- **Trecho do texto**
——
Agora com Haddad na Fazenda, o mercado espera ansiosamente pelo anúncio de seus secretários. De acordo com analistas consultados pelo BP Money, o petista pode acabar optando pela nomeação de secretários liberais para se desvencilhar da imagem de ministro “gastador”.
Haddad poderá nomear liberais para cargos na Fazenda
Formado em Direito, Haddad se aprofundou sobre os estudos da área econômica ao ingressar no mestrado da USP no fim da década de 1980. Na época, Haddad fez parte de uma turma dominada por liberais, como Alexandre Schwartsman e Samuel Pessoa. O ex-prefeito também alimenta proximidade com Pérsio Arida, outro economista liberal.
De acordo com analistas, Haddad, por sua proximidade com especialistas de outras vertentes econômicas, poderá nomear liberais para secretarias estratégicas da Fazenda para dialogar com os agentes financeiros e afastar aquela expectativa de que o governo do Lula seja “gastador”.
“Existe uma grande possibilidade de que os secretários do Haddad sejam mais liberais e mais técnicos. Vamos lembrar que, apesar do Haddad ter um perfil político, ele tem uma biografia técnica, pois estudou bastante, tem mestrado, doutorado, e é professor”, afirmou Ricardo Mello, economista e especialista em gestão de negócios.
——
[Registros de um conjunto de dados]

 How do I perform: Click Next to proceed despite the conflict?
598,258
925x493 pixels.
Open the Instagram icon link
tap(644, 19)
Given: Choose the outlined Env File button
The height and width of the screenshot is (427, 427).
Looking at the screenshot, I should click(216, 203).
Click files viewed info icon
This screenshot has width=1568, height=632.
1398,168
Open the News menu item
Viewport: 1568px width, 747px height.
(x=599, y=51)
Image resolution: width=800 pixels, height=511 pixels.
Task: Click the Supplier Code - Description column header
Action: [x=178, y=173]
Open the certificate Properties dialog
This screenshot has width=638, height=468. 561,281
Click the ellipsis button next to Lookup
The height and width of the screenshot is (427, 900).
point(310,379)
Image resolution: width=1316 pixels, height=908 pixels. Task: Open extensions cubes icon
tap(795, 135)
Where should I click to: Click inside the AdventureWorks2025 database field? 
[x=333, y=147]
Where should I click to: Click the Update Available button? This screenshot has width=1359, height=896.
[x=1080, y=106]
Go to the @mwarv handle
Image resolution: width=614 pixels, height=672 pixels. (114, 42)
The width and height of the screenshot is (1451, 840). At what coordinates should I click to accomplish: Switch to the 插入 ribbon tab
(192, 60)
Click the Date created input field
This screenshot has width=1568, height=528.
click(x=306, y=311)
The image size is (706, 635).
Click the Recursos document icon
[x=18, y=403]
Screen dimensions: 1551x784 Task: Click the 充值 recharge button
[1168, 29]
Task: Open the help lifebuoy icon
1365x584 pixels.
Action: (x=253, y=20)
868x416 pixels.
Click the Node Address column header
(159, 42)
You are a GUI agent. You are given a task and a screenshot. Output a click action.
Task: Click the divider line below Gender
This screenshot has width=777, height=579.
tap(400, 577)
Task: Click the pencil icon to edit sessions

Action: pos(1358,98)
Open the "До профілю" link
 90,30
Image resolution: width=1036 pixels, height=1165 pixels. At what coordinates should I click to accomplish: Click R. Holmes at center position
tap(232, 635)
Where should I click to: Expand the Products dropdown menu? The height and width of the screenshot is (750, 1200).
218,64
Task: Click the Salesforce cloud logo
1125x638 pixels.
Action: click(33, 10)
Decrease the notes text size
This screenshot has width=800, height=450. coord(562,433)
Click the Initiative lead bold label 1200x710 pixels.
——
- **Instruções**
1/ Transcreva do texto sobre Haddad na Fazenda o trecho que começa em "Haddad poderá nomear" e segue até "outro economista liberal.".
2/ Para cada afirmação, diga se ela concorda com o texto sobre Haddad na Fazenda, respondendo sim ou não e citando literalmente as palavras do texto que decidem. (a) Haddad é formado em Economia. (b) Haddad ingressou no mestrado da USP no fim da década de 1980. (c) Ricardo Mello é economista.
3/ Prolongue o texto sobre Haddad na Fazenda a partir do ponto em que ele termina.
Os dados formam um material à parte, independente do texto.

- **Respostas**
1/
Haddad poderá nomear liberais para cargos na Fazenda
Formado em Direito, Haddad se aprofundou sobre os estudos da área econômica ao ingressar no mestrado da USP no fim da década de 1980. Na época, Haddad fez parte de uma turma dominada por liberais, como Alexandre Schwartsman e Samuel Pessoa. O ex-prefeito também alimenta proximidade com Pérsio Arida, outro economista liberal.

2/
(a) Não: "Formado em Direito".
(b) Sim: "ao ingressar no mestrado da USP no fim da década de 1980".
(c) Sim: "afirmou Ricardo Mello, economista e especialista em gestão de negócios".

3/
Mello ainda relembrou os tempos em que Haddad foi prefeito de São Paulo, quando o político renegociou a dívida do município com o governo federal, com o saldo sendo reduzido de R$ 64,8 bilhões para R$ 28 bilhões.
“Quando ele foi prefeito da cidade de São Paulo, ele também optou por um perfil bem técnico em algumas das secretarias, em especial as secretarias das finanças, cujo secretário escolhido foi Marcos Cruz, um perfil muito técnico”, relatou.
José Augusto Gaspar Ruas, economista e coordenador do Curso de Ciências Econômicas da FACAMP, acredita que Haddad irá optar pela montagem de uma equipe econômica mais “plural”, visando conversar tanto com a base que elegeu Lula quanto com o mercado.
“O Haddad anunciou previamente que irá montar uma equipe plural, que deve chamar economistas de diferentes vertentes, mas que têm a capacidade de conversar entre si. O que chamamos de mercado, na verdade, são alguns agentes econômicos que têm o poder de tomar decisões sobre os juros de longo prazo e pressionam por algumas medidas que acharem necessárias. O Haddad deve adotar uma equipe plural, que dê a ele alguma margem de negociação com diferentes agentes, mas que ele possa ter diálogo com a base que elegeu Lula”, explicou.
Apesar da pluralidade, Ruas não crê que Haddad vá escolher uma equipe predominantemente liberal, pois ele estaria desconversando com a base petista.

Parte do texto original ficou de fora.